Like all treponemal tests, the SHC alone cannot distinguish between current or past infections or be used to monitor treatment. A reactive SHC result should be followed by a nontreponemal assay (eg, RPR) to confirm an active syphilis infection.13 If there is concern that the patient could be lost to follow-up or the patient is considered high risk for infection (ie, symptomatic or the sexual partner to a confirmed case), then current recommendations are to presumptively treat for syphilis.14 In addition to the limitations already listed, it should be added that the sample size of fingerstick whole-blood and serum samples that were both SHC+ and CRT+ was small (n = 7), therefore, although the sensitivity is listed as 100%, the confidence intervals are wide, so these results should be interpreted with caution.
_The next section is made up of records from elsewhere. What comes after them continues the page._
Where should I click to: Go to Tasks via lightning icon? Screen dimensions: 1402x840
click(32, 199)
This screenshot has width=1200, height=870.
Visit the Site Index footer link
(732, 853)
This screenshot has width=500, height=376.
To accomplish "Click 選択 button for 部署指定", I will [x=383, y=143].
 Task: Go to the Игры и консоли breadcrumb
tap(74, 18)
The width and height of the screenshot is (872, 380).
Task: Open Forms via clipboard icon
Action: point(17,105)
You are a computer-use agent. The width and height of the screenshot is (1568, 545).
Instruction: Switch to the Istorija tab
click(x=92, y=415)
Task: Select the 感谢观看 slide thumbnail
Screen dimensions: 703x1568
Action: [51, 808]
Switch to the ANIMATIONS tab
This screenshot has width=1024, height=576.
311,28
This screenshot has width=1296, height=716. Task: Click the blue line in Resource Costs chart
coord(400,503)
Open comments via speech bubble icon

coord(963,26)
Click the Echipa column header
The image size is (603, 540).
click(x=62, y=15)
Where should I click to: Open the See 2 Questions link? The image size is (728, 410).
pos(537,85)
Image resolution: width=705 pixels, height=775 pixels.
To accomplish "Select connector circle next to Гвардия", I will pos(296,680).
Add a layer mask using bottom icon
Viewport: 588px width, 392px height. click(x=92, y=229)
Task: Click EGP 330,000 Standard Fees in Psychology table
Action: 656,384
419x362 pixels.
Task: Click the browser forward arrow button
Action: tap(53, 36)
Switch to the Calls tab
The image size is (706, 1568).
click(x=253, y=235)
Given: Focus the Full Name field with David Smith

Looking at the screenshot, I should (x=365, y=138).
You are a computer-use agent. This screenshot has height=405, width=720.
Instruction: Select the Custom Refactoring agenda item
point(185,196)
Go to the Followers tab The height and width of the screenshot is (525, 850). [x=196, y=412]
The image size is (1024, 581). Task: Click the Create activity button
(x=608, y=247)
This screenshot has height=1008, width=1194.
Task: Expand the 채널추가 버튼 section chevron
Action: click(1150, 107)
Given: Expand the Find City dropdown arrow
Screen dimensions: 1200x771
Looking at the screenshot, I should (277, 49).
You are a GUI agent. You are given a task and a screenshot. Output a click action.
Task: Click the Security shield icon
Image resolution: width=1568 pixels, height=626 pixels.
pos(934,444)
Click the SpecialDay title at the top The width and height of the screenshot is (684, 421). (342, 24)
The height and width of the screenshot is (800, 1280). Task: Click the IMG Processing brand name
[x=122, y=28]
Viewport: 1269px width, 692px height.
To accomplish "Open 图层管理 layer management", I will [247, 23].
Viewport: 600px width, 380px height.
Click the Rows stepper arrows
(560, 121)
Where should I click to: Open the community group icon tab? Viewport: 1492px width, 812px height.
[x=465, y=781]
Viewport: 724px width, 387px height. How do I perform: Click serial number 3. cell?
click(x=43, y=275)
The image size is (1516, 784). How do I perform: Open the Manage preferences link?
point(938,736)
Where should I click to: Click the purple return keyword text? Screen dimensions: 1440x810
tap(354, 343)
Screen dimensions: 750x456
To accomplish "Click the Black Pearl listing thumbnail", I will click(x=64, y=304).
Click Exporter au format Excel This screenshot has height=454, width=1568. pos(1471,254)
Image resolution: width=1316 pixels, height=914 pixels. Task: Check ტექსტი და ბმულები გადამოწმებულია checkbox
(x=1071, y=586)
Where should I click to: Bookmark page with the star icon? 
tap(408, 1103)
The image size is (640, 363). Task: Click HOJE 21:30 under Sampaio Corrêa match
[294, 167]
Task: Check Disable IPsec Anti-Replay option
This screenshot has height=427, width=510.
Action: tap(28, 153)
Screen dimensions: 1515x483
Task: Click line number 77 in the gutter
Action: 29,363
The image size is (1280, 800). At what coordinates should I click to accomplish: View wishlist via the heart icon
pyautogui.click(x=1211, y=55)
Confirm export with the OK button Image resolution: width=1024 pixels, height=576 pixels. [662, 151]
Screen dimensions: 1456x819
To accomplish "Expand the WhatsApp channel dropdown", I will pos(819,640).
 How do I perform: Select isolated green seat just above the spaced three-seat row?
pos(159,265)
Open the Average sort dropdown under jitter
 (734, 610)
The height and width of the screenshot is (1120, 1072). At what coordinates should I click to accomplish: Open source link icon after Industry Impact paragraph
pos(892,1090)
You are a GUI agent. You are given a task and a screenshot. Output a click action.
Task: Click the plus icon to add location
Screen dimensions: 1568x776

In conclusion, the CLIA-waived version of the SHC performed in a clinic setting on fingerstick whole blood appears to be sensitive at detecting patients likely to have syphilis (RPR and EIA-reactive). However, positive SHC results should be confirmed with laboratory-based testing and adequate training of persons performing SHC testing and ongoing quality assurance are key. Given the lack of data on its performance and the wide availability of other laboratory-based treponemal assays, it is premature to use the SHC for screening or as the confirmatory treponemal test in a laboratory setting. Further studies should be conducted in poor resource areas, or areas outside of standard laboratory capabilities, to determine which settings would benefit the most from the use of POCTs such as SHC. The data from such studies would provide more data on performance of POCTs in these settings in the United States. These are areas where prompt identification of likely syphilis cases, prompt treatment, linkage to care and partner notification would be highly beneficial.